Your assignment:
The data is to be transcribed in full, with nothing missed.

==== Supplied data

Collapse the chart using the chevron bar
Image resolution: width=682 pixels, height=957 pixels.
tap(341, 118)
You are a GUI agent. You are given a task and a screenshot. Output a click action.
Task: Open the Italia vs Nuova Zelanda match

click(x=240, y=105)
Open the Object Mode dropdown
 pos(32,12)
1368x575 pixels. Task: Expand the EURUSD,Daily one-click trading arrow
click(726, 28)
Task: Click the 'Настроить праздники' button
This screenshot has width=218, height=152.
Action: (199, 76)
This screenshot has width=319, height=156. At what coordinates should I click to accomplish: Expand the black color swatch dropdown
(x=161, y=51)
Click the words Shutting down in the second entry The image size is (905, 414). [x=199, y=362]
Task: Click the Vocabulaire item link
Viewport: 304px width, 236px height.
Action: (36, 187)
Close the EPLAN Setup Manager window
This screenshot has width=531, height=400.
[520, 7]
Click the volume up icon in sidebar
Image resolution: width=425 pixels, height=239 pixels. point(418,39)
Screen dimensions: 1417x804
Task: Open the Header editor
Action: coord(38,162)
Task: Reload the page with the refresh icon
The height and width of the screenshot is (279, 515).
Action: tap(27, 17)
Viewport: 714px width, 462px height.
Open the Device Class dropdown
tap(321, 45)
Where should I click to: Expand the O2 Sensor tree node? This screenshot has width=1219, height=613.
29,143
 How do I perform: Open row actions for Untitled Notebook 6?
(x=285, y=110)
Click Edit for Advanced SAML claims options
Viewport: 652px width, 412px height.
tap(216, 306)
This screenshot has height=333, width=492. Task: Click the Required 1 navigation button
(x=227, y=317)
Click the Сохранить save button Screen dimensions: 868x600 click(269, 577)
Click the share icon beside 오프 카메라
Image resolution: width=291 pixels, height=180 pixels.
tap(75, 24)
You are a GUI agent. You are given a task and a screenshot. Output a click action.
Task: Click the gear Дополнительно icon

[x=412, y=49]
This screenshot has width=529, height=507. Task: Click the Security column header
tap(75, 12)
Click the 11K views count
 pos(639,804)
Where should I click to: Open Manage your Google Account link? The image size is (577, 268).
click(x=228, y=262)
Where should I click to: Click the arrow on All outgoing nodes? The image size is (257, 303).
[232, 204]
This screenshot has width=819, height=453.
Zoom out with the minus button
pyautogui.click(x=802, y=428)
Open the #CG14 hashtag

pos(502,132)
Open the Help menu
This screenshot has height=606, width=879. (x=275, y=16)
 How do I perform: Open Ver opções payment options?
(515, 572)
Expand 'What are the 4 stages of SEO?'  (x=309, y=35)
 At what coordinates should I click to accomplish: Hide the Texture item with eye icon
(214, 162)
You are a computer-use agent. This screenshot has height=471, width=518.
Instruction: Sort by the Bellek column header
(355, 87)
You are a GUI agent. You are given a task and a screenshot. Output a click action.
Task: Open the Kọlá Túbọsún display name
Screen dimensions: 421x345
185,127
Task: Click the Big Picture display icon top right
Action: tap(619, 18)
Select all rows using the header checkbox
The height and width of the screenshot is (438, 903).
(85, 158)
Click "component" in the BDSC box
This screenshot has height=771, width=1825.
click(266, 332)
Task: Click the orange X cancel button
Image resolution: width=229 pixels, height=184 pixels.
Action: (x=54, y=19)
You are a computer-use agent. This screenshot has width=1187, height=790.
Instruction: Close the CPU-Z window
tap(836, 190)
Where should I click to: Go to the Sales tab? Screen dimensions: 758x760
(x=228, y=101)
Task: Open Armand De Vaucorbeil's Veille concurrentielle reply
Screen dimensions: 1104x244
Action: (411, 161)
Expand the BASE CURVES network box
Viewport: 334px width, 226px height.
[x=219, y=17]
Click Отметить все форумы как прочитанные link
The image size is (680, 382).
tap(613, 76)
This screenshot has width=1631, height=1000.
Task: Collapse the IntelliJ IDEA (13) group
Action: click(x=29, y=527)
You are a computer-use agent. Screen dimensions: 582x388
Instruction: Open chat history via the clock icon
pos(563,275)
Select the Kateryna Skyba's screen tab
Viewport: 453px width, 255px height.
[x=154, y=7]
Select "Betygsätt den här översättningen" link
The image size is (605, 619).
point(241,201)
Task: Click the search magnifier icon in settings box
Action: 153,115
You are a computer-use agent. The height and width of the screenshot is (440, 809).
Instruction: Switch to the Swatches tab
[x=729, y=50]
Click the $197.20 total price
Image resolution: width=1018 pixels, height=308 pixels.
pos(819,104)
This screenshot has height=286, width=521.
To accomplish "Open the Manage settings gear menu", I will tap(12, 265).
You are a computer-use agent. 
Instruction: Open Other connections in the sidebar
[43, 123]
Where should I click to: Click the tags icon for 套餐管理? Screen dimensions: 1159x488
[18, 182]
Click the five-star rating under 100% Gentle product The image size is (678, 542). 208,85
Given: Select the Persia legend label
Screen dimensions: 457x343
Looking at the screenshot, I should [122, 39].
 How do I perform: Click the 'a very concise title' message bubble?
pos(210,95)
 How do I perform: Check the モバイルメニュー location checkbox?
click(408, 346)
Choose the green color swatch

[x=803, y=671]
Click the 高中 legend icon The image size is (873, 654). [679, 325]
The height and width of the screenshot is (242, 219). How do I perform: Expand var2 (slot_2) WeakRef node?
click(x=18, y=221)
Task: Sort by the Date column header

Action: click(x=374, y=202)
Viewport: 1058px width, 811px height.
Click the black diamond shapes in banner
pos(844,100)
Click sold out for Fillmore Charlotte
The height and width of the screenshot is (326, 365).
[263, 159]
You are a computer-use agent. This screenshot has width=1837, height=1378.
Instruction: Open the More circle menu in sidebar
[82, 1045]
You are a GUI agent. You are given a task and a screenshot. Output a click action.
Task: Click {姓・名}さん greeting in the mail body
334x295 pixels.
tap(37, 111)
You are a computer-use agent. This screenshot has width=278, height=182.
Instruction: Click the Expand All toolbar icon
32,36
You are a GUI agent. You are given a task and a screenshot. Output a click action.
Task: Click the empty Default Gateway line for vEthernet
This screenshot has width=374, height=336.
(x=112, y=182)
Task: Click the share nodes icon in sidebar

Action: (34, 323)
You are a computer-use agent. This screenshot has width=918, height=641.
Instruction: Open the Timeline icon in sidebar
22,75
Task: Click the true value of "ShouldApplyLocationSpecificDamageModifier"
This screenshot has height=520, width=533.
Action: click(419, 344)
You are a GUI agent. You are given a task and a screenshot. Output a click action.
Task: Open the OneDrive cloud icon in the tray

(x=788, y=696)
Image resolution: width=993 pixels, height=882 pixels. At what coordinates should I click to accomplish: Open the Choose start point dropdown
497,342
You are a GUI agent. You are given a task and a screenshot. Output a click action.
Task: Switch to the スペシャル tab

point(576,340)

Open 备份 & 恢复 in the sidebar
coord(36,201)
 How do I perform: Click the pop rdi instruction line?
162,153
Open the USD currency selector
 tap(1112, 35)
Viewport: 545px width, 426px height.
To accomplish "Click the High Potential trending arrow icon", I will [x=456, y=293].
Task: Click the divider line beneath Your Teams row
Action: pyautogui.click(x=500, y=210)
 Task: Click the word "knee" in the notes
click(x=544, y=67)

========

Task solution:
Collapse the chart using the chevron bar
Image resolution: width=682 pixels, height=957 pixels.
tap(341, 118)
You are a GUI agent. You are given a task and a screenshot. Output a click action.
Task: Open the Italia vs Nuova Zelanda match

click(x=240, y=105)
Open the Object Mode dropdown
 pos(32,12)
1368x575 pixels. Task: Expand the EURUSD,Daily one-click trading arrow
click(726, 28)
Task: Click the 'Настроить праздники' button
This screenshot has width=218, height=152.
Action: (199, 76)
This screenshot has width=319, height=156. At what coordinates should I click to accomplish: Expand the black color swatch dropdown
(x=161, y=51)
Click the words Shutting down in the second entry The image size is (905, 414). [x=199, y=362]
Task: Click the Vocabulaire item link
Viewport: 304px width, 236px height.
Action: (36, 187)
Close the EPLAN Setup Manager window
This screenshot has width=531, height=400.
[520, 7]
Click the volume up icon in sidebar
Image resolution: width=425 pixels, height=239 pixels. point(418,39)
Screen dimensions: 1417x804
Task: Open the Header editor
Action: coord(38,162)
Task: Reload the page with the refresh icon
The height and width of the screenshot is (279, 515).
Action: tap(27, 17)
Viewport: 714px width, 462px height.
Open the Device Class dropdown
tap(321, 45)
Where should I click to: Expand the O2 Sensor tree node? This screenshot has width=1219, height=613.
29,143
 How do I perform: Open row actions for Untitled Notebook 6?
(x=285, y=110)
Click Edit for Advanced SAML claims options
Viewport: 652px width, 412px height.
tap(216, 306)
This screenshot has height=333, width=492. Task: Click the Required 1 navigation button
(x=227, y=317)
Click the Сохранить save button Screen dimensions: 868x600 click(269, 577)
Click the share icon beside 오프 카메라
Image resolution: width=291 pixels, height=180 pixels.
tap(75, 24)
You are a GUI agent. You are given a task and a screenshot. Output a click action.
Task: Click the gear Дополнительно icon

[x=412, y=49]
This screenshot has width=529, height=507. Task: Click the Security column header
tap(75, 12)
Click the 11K views count
 pos(639,804)
Where should I click to: Open Manage your Google Account link? The image size is (577, 268).
click(x=228, y=262)
Where should I click to: Click the arrow on All outgoing nodes? The image size is (257, 303).
[232, 204]
This screenshot has width=819, height=453.
Zoom out with the minus button
pyautogui.click(x=802, y=428)
Open the #CG14 hashtag

pos(502,132)
Open the Help menu
This screenshot has height=606, width=879. (x=275, y=16)
 How do I perform: Open Ver opções payment options?
(515, 572)
Expand 'What are the 4 stages of SEO?'  (x=309, y=35)
 At what coordinates should I click to accomplish: Hide the Texture item with eye icon
(214, 162)
You are a computer-use agent. This screenshot has height=471, width=518.
Instruction: Sort by the Bellek column header
(355, 87)
You are a GUI agent. You are given a task and a screenshot. Output a click action.
Task: Open the Kọlá Túbọsún display name
Screen dimensions: 421x345
185,127
Task: Click the Big Picture display icon top right
Action: tap(619, 18)
Select all rows using the header checkbox
The height and width of the screenshot is (438, 903).
(85, 158)
Click "component" in the BDSC box
This screenshot has height=771, width=1825.
click(266, 332)
Task: Click the orange X cancel button
Image resolution: width=229 pixels, height=184 pixels.
Action: (x=54, y=19)
You are a computer-use agent. This screenshot has width=1187, height=790.
Instruction: Close the CPU-Z window
tap(836, 190)
Where should I click to: Go to the Sales tab? Screen dimensions: 758x760
(x=228, y=101)
Task: Open Armand De Vaucorbeil's Veille concurrentielle reply
Screen dimensions: 1104x244
Action: (411, 161)
Expand the BASE CURVES network box
Viewport: 334px width, 226px height.
[x=219, y=17]
Click Отметить все форумы как прочитанные link
The image size is (680, 382).
tap(613, 76)
This screenshot has width=1631, height=1000.
Task: Collapse the IntelliJ IDEA (13) group
Action: click(x=29, y=527)
You are a computer-use agent. Screen dimensions: 582x388
Instruction: Open chat history via the clock icon
pos(563,275)
Select the Kateryna Skyba's screen tab
Viewport: 453px width, 255px height.
[x=154, y=7]
Select "Betygsätt den här översättningen" link
The image size is (605, 619).
point(241,201)
Task: Click the search magnifier icon in settings box
Action: 153,115
You are a computer-use agent. The height and width of the screenshot is (440, 809).
Instruction: Switch to the Swatches tab
[x=729, y=50]
Click the $197.20 total price
Image resolution: width=1018 pixels, height=308 pixels.
pos(819,104)
This screenshot has height=286, width=521.
To accomplish "Open the Manage settings gear menu", I will tap(12, 265).
You are a computer-use agent. 
Instruction: Open Other connections in the sidebar
[43, 123]
Where should I click to: Click the tags icon for 套餐管理? Screen dimensions: 1159x488
[18, 182]
Click the five-star rating under 100% Gentle product The image size is (678, 542). 208,85
Given: Select the Persia legend label
Screen dimensions: 457x343
Looking at the screenshot, I should [122, 39].
 How do I perform: Click the 'a very concise title' message bubble?
pos(210,95)
 How do I perform: Check the モバイルメニュー location checkbox?
click(408, 346)
Choose the green color swatch

[x=803, y=671]
Click the 高中 legend icon The image size is (873, 654). [679, 325]
The height and width of the screenshot is (242, 219). How do I perform: Expand var2 (slot_2) WeakRef node?
click(x=18, y=221)
Task: Sort by the Date column header

Action: click(x=374, y=202)
Viewport: 1058px width, 811px height.
Click the black diamond shapes in banner
pos(844,100)
Click sold out for Fillmore Charlotte
The height and width of the screenshot is (326, 365).
[263, 159]
You are a computer-use agent. This screenshot has width=1837, height=1378.
Instruction: Open the More circle menu in sidebar
[82, 1045]
You are a GUI agent. You are given a task and a screenshot. Output a click action.
Task: Click {姓・名}さん greeting in the mail body
334x295 pixels.
tap(37, 111)
You are a computer-use agent. This screenshot has width=278, height=182.
Instruction: Click the Expand All toolbar icon
32,36
You are a GUI agent. You are given a task and a screenshot. Output a click action.
Task: Click the empty Default Gateway line for vEthernet
This screenshot has width=374, height=336.
(x=112, y=182)
Task: Click the share nodes icon in sidebar

Action: (34, 323)
You are a computer-use agent. This screenshot has width=918, height=641.
Instruction: Open the Timeline icon in sidebar
22,75
Task: Click the true value of "ShouldApplyLocationSpecificDamageModifier"
This screenshot has height=520, width=533.
Action: click(419, 344)
You are a GUI agent. You are given a task and a screenshot. Output a click action.
Task: Open the OneDrive cloud icon in the tray

(x=788, y=696)
Image resolution: width=993 pixels, height=882 pixels. At what coordinates should I click to accomplish: Open the Choose start point dropdown
497,342
You are a GUI agent. You are given a task and a screenshot. Output a click action.
Task: Switch to the スペシャル tab

point(576,340)

Open 备份 & 恢复 in the sidebar
coord(36,201)
 How do I perform: Click the pop rdi instruction line?
162,153
Open the USD currency selector
 tap(1112, 35)
Viewport: 545px width, 426px height.
To accomplish "Click the High Potential trending arrow icon", I will [x=456, y=293].
Task: Click the divider line beneath Your Teams row
Action: pyautogui.click(x=500, y=210)
 Task: Click the word "knee" in the notes
click(x=544, y=67)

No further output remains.